> [WHAT IS REQUIRED]
Copy the following lines exactly as they appear, keeping every character and line break unchanged.

> [MATERIAL SHOWN]
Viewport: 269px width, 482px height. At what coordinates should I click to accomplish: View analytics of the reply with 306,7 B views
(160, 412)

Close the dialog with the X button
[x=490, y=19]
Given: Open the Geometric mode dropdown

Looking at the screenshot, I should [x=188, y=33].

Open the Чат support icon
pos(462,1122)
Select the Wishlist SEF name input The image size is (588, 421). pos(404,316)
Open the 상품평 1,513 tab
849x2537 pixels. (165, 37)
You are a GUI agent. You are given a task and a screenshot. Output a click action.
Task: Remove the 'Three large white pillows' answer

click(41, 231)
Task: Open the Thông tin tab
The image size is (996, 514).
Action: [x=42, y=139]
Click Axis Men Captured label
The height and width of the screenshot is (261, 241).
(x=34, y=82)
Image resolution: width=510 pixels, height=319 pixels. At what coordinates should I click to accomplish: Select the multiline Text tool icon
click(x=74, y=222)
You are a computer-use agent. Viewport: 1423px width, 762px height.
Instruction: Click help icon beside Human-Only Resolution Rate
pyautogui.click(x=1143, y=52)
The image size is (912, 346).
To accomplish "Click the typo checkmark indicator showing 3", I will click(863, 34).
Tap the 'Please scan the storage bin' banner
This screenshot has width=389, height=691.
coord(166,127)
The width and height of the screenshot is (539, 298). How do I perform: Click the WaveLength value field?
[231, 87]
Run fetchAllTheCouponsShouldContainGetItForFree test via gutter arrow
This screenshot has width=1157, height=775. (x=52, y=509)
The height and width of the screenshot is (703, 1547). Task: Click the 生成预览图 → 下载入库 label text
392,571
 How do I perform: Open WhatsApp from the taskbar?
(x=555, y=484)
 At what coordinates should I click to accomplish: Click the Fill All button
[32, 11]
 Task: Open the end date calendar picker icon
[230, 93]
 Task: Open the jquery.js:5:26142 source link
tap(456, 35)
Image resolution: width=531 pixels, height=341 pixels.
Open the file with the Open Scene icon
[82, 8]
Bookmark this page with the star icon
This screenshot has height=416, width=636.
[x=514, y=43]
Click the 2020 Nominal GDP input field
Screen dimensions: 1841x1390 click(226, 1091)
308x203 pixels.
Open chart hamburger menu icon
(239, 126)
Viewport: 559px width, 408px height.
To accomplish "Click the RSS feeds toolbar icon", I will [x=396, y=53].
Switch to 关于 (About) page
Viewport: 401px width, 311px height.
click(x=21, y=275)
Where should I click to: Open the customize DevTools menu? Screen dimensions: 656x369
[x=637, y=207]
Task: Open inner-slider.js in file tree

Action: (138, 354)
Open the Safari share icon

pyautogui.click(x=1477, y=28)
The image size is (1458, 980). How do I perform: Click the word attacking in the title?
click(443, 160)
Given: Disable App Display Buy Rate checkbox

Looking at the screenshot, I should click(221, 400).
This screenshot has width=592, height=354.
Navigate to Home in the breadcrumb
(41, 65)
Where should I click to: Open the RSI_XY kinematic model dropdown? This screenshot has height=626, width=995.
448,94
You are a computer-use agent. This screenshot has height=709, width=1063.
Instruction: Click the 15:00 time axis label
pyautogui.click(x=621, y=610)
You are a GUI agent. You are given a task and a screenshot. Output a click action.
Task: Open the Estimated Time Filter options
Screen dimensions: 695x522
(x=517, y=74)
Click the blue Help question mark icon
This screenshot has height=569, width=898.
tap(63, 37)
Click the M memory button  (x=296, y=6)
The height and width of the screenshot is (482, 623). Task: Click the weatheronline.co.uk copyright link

> [REPLY TO THE EXERCISE]
Viewport: 269px width, 482px height. At what coordinates should I click to accomplish: View analytics of the reply with 306,7 B views
(160, 412)

Close the dialog with the X button
[x=490, y=19]
Given: Open the Geometric mode dropdown

Looking at the screenshot, I should [x=188, y=33].

Open the Чат support icon
pos(462,1122)
Select the Wishlist SEF name input The image size is (588, 421). pos(404,316)
Open the 상품평 1,513 tab
849x2537 pixels. (165, 37)
You are a GUI agent. You are given a task and a screenshot. Output a click action.
Task: Remove the 'Three large white pillows' answer

click(41, 231)
Task: Open the Thông tin tab
The image size is (996, 514).
Action: [x=42, y=139]
Click Axis Men Captured label
The height and width of the screenshot is (261, 241).
(x=34, y=82)
Image resolution: width=510 pixels, height=319 pixels. At what coordinates should I click to accomplish: Select the multiline Text tool icon
click(x=74, y=222)
You are a computer-use agent. Viewport: 1423px width, 762px height.
Instruction: Click help icon beside Human-Only Resolution Rate
pyautogui.click(x=1143, y=52)
The image size is (912, 346).
To accomplish "Click the typo checkmark indicator showing 3", I will click(863, 34).
Tap the 'Please scan the storage bin' banner
This screenshot has width=389, height=691.
coord(166,127)
The width and height of the screenshot is (539, 298). How do I perform: Click the WaveLength value field?
[231, 87]
Run fetchAllTheCouponsShouldContainGetItForFree test via gutter arrow
This screenshot has width=1157, height=775. (x=52, y=509)
The height and width of the screenshot is (703, 1547). Task: Click the 生成预览图 → 下载入库 label text
392,571
 How do I perform: Open WhatsApp from the taskbar?
(x=555, y=484)
 At what coordinates should I click to accomplish: Click the Fill All button
[32, 11]
 Task: Open the end date calendar picker icon
[230, 93]
 Task: Open the jquery.js:5:26142 source link
tap(456, 35)
Image resolution: width=531 pixels, height=341 pixels.
Open the file with the Open Scene icon
[82, 8]
Bookmark this page with the star icon
This screenshot has height=416, width=636.
[x=514, y=43]
Click the 2020 Nominal GDP input field
Screen dimensions: 1841x1390 click(226, 1091)
308x203 pixels.
Open chart hamburger menu icon
(239, 126)
Viewport: 559px width, 408px height.
To accomplish "Click the RSS feeds toolbar icon", I will [x=396, y=53].
Switch to 关于 (About) page
Viewport: 401px width, 311px height.
click(x=21, y=275)
Where should I click to: Open the customize DevTools menu? Screen dimensions: 656x369
[x=637, y=207]
Task: Open inner-slider.js in file tree

Action: (138, 354)
Open the Safari share icon

pyautogui.click(x=1477, y=28)
The image size is (1458, 980). How do I perform: Click the word attacking in the title?
click(443, 160)
Given: Disable App Display Buy Rate checkbox

Looking at the screenshot, I should click(221, 400).
This screenshot has width=592, height=354.
Navigate to Home in the breadcrumb
(41, 65)
Where should I click to: Open the RSI_XY kinematic model dropdown? This screenshot has height=626, width=995.
448,94
You are a computer-use agent. This screenshot has height=709, width=1063.
Instruction: Click the 15:00 time axis label
pyautogui.click(x=621, y=610)
You are a GUI agent. You are given a task and a screenshot. Output a click action.
Task: Open the Estimated Time Filter options
Screen dimensions: 695x522
(x=517, y=74)
Click the blue Help question mark icon
This screenshot has height=569, width=898.
tap(63, 37)
Click the M memory button  (x=296, y=6)
The height and width of the screenshot is (482, 623). Task: Click the weatheronline.co.uk copyright link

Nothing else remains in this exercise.